What $15 is worth depends on where you live
In January, Insider's Juliana Kaplan and Madison Hoff analyzed just how much $15 is worth using regional price parities from the US Bureau of Economic Analysis for 2019, the most recent data available. According to the BEA website, this compares "buying power" among different places in the US - how expensive goods and services are in a state or city, relative to average national prices.
Per their findings, 17 states have regional price parities above the national average. You can see how that translates to the value of $15 per the map below.
Hawaii, for example, has the highest regional price parity of 119.3, meaning its state price level is 19.3% higher than the overall national average. A minimum wage of $15 would really be worth $12.57 in the state. In Mississippi, however, which has the lowest regional price parity of 84.4, the value of $15 is worth $17.77.

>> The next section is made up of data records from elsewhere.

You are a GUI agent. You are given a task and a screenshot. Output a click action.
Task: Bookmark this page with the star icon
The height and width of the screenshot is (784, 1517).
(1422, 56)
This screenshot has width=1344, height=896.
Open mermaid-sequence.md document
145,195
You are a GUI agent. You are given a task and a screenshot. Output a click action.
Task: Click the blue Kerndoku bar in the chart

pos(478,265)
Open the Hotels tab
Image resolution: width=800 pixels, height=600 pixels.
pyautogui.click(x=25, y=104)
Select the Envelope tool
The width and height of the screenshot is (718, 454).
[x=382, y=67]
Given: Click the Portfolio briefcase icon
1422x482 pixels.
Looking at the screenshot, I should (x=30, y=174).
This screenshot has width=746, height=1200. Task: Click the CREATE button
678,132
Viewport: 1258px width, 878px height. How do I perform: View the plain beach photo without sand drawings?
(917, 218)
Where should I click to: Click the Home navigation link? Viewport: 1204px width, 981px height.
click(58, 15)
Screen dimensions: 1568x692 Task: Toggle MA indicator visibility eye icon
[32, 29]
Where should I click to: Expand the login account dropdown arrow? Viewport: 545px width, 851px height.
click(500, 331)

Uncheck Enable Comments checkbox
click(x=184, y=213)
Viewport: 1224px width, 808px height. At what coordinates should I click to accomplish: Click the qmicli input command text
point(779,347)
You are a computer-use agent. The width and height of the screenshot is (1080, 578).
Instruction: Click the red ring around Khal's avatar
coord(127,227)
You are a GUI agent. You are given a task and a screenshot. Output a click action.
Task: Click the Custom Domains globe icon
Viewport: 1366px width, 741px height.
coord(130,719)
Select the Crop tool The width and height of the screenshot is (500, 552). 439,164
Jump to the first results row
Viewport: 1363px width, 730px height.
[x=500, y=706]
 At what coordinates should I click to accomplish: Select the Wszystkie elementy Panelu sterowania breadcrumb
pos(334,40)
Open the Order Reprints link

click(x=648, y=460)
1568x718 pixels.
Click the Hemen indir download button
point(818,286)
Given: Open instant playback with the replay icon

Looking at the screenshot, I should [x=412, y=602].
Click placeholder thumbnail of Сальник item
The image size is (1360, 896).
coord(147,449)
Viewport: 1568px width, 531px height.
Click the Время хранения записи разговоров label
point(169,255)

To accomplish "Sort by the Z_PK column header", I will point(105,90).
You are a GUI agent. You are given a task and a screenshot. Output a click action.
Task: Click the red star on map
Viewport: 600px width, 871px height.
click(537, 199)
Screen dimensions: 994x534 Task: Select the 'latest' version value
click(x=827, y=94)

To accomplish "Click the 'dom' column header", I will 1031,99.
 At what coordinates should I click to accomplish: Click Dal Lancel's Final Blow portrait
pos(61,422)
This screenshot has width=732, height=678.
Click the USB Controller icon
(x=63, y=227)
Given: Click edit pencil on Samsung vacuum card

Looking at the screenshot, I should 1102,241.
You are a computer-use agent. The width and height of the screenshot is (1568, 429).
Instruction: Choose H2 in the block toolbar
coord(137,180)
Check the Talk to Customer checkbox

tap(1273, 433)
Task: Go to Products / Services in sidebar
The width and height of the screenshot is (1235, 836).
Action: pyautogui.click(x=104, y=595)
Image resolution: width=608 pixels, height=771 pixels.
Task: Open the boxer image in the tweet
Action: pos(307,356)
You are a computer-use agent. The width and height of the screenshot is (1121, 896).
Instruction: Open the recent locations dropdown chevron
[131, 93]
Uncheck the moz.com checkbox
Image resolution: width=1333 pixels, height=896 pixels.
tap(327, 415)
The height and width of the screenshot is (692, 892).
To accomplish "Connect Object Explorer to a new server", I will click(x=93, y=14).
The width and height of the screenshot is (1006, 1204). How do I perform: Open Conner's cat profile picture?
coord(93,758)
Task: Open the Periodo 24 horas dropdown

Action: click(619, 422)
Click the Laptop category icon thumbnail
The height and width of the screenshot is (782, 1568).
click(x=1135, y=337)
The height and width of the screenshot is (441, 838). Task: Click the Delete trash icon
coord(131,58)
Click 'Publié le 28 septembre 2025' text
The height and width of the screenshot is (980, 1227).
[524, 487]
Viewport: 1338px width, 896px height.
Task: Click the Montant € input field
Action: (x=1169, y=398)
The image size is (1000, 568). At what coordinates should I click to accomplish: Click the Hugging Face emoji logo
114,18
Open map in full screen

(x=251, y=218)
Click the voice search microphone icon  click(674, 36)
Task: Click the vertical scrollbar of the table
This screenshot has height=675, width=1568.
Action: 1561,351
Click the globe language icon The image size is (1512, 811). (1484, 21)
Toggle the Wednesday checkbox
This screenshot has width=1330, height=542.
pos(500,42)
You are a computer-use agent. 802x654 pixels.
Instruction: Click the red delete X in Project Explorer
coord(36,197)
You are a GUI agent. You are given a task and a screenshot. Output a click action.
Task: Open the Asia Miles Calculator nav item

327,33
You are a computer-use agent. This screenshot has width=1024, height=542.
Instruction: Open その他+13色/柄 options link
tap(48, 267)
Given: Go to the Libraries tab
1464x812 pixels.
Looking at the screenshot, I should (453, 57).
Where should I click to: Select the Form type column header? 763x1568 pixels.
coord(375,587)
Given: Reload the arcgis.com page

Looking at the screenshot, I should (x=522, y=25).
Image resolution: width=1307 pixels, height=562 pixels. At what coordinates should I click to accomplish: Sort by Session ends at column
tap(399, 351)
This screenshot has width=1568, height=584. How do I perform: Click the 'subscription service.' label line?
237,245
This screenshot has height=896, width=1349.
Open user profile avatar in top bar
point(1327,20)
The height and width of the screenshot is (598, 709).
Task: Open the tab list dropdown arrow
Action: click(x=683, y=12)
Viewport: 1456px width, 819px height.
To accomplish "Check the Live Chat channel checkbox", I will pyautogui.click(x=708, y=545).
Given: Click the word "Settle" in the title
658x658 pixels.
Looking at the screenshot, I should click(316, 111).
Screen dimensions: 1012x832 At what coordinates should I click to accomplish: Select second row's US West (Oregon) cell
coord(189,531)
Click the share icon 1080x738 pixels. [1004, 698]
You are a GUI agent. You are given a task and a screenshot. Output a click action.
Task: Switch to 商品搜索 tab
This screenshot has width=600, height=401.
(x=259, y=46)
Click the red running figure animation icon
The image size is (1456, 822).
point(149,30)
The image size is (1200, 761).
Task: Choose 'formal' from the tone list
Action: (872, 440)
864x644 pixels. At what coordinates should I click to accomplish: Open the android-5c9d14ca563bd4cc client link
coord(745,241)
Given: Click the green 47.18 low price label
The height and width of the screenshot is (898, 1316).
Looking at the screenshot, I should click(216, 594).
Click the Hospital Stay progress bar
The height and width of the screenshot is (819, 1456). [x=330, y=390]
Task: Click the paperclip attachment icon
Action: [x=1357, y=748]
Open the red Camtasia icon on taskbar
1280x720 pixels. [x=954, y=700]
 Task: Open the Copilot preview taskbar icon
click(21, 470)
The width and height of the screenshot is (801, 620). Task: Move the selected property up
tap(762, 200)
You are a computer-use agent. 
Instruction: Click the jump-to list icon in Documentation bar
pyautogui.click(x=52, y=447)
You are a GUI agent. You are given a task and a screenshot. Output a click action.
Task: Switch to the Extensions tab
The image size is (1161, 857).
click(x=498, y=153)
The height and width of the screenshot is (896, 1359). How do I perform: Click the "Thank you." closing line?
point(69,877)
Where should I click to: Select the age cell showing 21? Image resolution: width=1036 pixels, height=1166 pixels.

"In the most expensive states, costs are 15% to 20% above the national average, while these costs are 15% to 20% lower than average in the most affordable states," Felix Koenig, assistant professor of economics at Carnegie Mellon University's Heinz College, told Kaplan and Hoff. Koenig said this implies $1 "buys approximately 40% more in the cheapest states compared to spending it in the most expensive state."
The politics of the minimum wage are important, too
Of course, there are more technical reasons that more directly lead to the current standstill. Namely, Dube said, there's nothing to propel a federal minimum wage hike right now. He added that it needs another legislative vehicle for Congress to push it forward, such as if it were included as part of a bill being passed through reconciliation. It could also pass with a 60-vote majority, he said, but that would require a compromise.
Ben Zipperer, an economist with EPI, told Insider that Republican legislators and certain Democratic senators are the main obstacle right now to passing a minimum wage hike.
But regional variation could be factoring into partisan differences in whether a minimum wage hike is necessary. Blue states are typically higher cost-of-living areas than red states, which might explain why Democrats are pushing to raise the threshold more than Republicans.
"I actually think our current system is appropriate: we set a federal floor, and then states can set wages above that. The federal floor is the absolute minimum an employer should be allowed to pay someone for an hour's worth of labor," Zipperer told Kaplan and Hoff back in January. "In fact, EPI's Family Budget Calculator shows that this year a single adult in virtually every area of the country will need at least $15 per hour in wages in order to make ends meet, meaning $15 is an appropriate minimum wage nationwide.
For now, Sens. Mitt Romney and Kyrsten Sinema are working together on a minimum wage proposal, and some progressives have urged Biden to overrule the Senate's decision.
Until then, the American OCA will live on, imperfect as it is.